Source text START

I could see why Paul would be called Hermes with his ability to wield words and arguments. But why was Barnabas called Zeus? Zeus is the king of the Olympian gods who hurls bolts of lightning. This doesn’t align very well with what we know about Barnabas whose name means “the son of encouragement.”

Between the two of them, Paul qualified more for the role of Zeus with his thunder-and-lightning statements. Yet, the Lystrans must have seen something in Barnabas that reminded them of Zeus, the king of the gods.

Zeus is a complex mythological figure. His father Kronos was known to eat his own children. When Zeus was born, Hera hid the child from his ever-hungry father and gave him a stone instead of the boy. Kronos swallowed the stone without noticing anything. Kronos ate his children not without a reason — he was chronological time. We are all born in chronological time, and we are consumed by it.

Zeus is a moment in time that was saved from being consumed by time. In the Greek lore, Zeus is someone who is above time. He prevails over his father Kronos and becomes king. In doing so he becomes electrified — a Source of divine electricity. People who are above time, shine with heavenly light and joy.

Source text END

Reproduce the Zeus passage from "Zeus is a complex" up to and including "consumed by it.", renaming "Kronos" as "Cronus" wherever it appears.

Dataset excerpts START

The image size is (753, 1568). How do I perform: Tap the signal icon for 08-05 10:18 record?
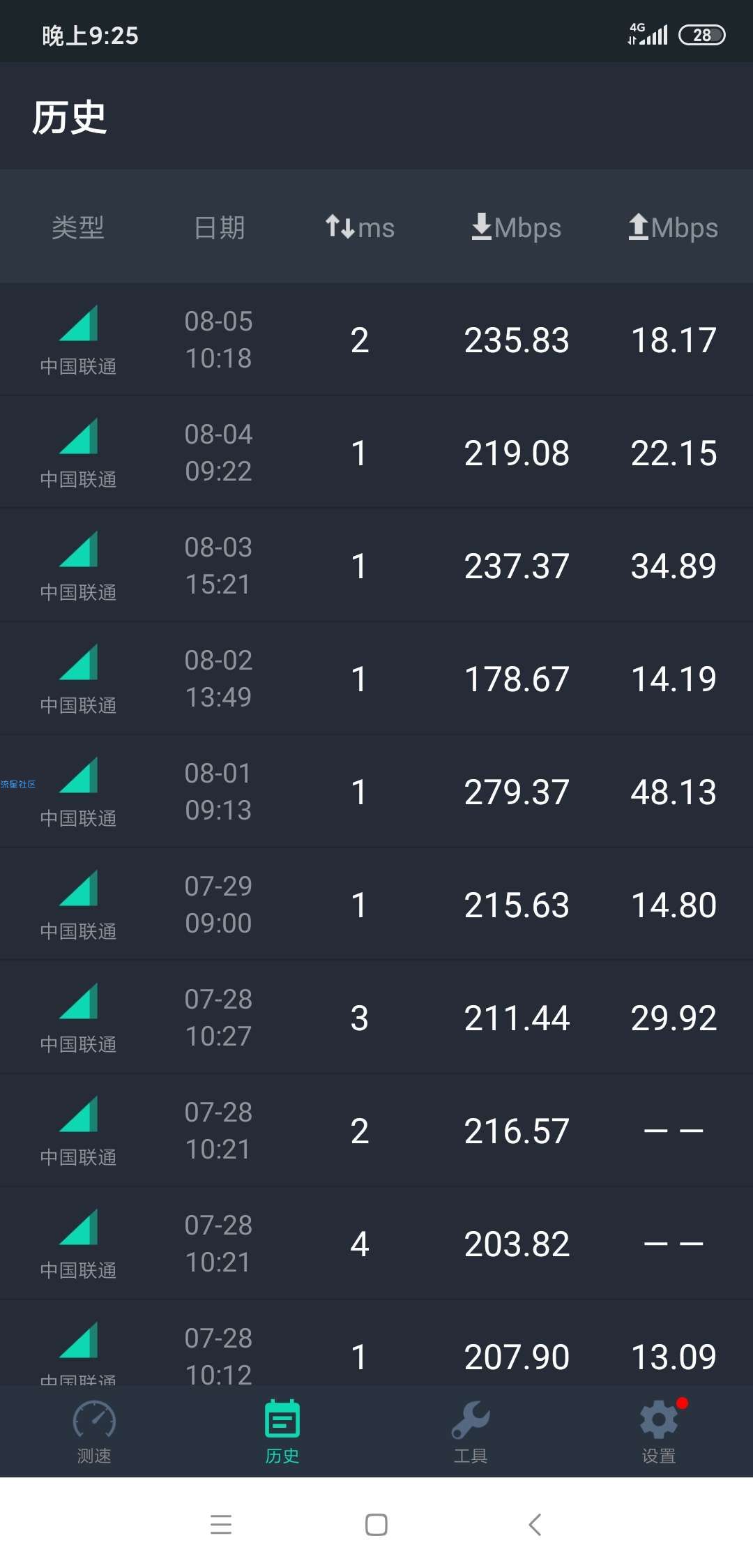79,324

Dataset excerpts END
Dataset excerpts START

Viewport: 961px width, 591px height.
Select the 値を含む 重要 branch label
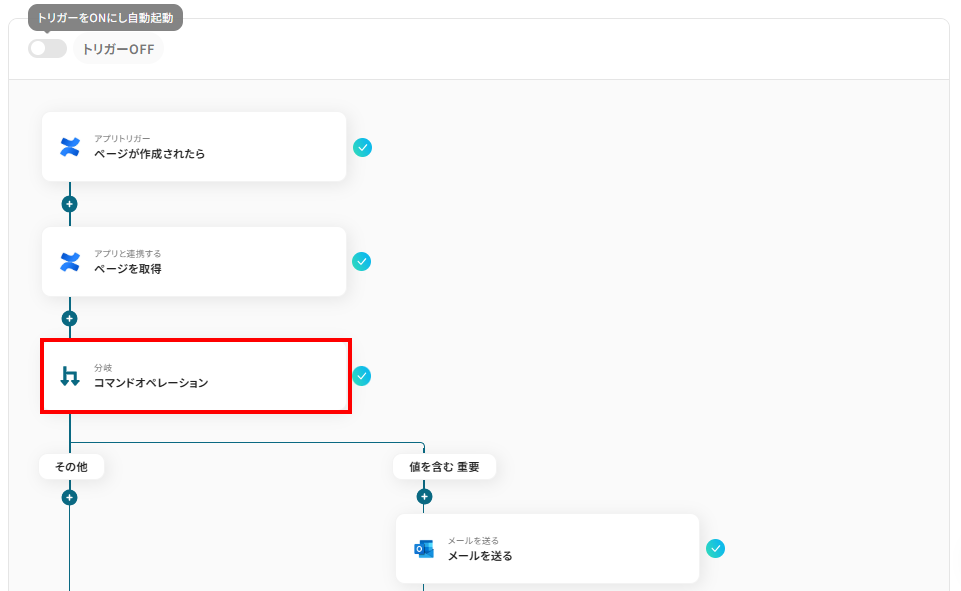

Dataset excerpts END

▸ **Answer to the exercise**
Zeus is a complex mythological figure. His father Cronus was known to eat his own children. When Zeus was born, Hera hid the child from his ever-hungry father and gave him a stone instead of the boy. Cronus swallowed the stone without noticing anything. Cronus ate his children not without a reason — he was chronological time. We are all born in chronological time, and we are consumed by it.